A big issue is for some reason all of our access switches has only one link to only ONE of the 6500's - dont ask, it was a guy before me! im looking to rectify this but there's ALOT of faulty fibre so its not possible at the mo and a disaster like this has been waiting to happen because no one has solid knowledge about this site. So any access switch which is connected to SW2 cant use vlan routing to reach servers etc when it goes through SW2 (because SW2 cant ping the DG situated on SW1).

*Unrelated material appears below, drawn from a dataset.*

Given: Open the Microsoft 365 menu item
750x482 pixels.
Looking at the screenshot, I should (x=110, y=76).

We've cleared all the usual cache, the configs have not changed at all, confirmed the hsrp groups are configured correctly, no error message ANYWHERE on console or from some debug commands, status lights on the 6500 chassis are green and OK, reseated the fibre connections on each switch, confirmed etherchannel is showing as OK, when you run a show ip route for a DG IP it knows to go through the etherchannel. When you run a sh cdp neigh on the switch module it cant see SW2 as a neighbour but if you go into the supervisor then it can see SW2's supervisor IP as a cdp neighbour? also, all inetrfaces are showing as up up.

We also failed over hsrp by forcing the priority over to the SW1 (which was having less issues than 2) and when we done that we could no longer see SW2. It was like it fell from the earth never to return icon_lol.gif I Changed the priorities back and it went back to its orginal state. We done the same on SW2 and again it happened as above.

Both core's have now been rebooted. Wasnt my idea but it was to put people minds at rest as they had been up for around 4 years now. Anyway, it came back up and is still the same.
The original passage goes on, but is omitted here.